Exercise directions: Copy each line in the data that includes the word "target".

====

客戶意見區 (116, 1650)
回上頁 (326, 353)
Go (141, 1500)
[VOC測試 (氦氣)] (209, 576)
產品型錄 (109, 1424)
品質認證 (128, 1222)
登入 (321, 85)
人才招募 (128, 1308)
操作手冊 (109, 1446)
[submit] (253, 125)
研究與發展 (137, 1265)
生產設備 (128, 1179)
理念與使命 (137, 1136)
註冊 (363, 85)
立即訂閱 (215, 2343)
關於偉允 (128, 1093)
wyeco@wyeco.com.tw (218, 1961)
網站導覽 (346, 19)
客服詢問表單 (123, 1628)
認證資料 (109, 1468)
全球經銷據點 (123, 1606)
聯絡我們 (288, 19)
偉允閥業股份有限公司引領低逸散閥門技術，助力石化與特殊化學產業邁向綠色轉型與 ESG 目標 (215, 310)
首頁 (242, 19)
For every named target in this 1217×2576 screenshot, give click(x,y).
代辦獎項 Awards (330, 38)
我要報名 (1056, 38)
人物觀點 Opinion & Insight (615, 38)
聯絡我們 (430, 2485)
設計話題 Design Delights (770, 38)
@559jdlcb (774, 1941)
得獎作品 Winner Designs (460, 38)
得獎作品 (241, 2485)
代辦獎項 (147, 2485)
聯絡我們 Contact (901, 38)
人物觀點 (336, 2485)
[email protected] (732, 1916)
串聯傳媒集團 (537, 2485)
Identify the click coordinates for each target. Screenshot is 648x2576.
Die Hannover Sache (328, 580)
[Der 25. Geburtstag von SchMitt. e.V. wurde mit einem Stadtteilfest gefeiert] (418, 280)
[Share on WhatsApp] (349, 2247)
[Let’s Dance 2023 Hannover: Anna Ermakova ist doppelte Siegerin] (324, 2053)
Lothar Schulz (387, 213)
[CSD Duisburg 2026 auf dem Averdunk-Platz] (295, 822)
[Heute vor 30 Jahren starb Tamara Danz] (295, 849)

====

Answer box:
For every named target in this 1217×2576 screenshot, give click(x,y).
Identify the click coordinates for each target. Screenshot is 648x2576.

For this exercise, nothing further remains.